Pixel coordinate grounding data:
- - - - -

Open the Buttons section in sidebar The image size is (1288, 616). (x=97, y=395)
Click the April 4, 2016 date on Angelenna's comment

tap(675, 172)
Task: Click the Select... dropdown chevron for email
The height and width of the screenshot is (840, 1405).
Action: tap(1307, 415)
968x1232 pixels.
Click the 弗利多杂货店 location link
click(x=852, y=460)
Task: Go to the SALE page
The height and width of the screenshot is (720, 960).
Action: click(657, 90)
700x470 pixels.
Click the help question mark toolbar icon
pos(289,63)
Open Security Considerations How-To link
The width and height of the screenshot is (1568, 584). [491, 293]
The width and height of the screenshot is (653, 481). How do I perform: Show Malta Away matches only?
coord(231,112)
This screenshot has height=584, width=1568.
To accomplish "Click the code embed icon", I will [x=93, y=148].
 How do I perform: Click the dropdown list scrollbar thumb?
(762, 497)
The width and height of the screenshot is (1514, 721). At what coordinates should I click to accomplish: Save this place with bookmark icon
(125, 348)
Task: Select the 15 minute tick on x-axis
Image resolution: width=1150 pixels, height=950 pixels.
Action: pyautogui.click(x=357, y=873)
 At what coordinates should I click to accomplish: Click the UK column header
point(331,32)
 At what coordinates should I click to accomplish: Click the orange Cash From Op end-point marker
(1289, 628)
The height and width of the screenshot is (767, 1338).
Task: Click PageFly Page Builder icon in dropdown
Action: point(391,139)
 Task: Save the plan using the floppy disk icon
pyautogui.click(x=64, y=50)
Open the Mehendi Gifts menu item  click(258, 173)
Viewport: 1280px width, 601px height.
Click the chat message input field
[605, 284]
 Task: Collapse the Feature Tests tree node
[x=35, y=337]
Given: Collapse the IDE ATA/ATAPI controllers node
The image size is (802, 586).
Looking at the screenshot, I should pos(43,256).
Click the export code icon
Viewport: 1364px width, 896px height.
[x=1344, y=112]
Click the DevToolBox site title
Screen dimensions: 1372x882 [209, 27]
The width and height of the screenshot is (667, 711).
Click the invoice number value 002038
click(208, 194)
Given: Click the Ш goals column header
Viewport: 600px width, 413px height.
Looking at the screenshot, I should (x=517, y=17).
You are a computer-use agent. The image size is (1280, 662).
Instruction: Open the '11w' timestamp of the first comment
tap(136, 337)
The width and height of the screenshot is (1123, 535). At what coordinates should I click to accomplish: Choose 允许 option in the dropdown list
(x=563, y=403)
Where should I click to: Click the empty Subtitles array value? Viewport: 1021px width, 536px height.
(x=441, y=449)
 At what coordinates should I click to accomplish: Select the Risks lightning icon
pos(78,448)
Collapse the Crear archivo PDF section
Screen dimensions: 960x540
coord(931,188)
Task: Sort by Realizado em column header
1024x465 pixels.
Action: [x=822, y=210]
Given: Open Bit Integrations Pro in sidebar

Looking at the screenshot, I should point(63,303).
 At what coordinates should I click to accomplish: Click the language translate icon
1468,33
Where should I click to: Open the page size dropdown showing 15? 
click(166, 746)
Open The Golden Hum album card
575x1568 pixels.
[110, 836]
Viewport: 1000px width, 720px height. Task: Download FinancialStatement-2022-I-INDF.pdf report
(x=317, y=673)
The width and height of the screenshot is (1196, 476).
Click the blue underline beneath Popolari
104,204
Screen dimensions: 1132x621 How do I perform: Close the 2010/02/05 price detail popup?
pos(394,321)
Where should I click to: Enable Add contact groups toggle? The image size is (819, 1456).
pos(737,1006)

- - - - -

:: WORK REQUIRED ::
In the answer, give the lines from the first line of the data through the line with "968x1232 pixels.", exactly as they appear and with no additions.

:: REPLY TO THE EXERCISE ::
Open the Buttons section in sidebar The image size is (1288, 616). (x=97, y=395)
Click the April 4, 2016 date on Angelenna's comment

tap(675, 172)
Task: Click the Select... dropdown chevron for email
The height and width of the screenshot is (840, 1405).
Action: tap(1307, 415)
968x1232 pixels.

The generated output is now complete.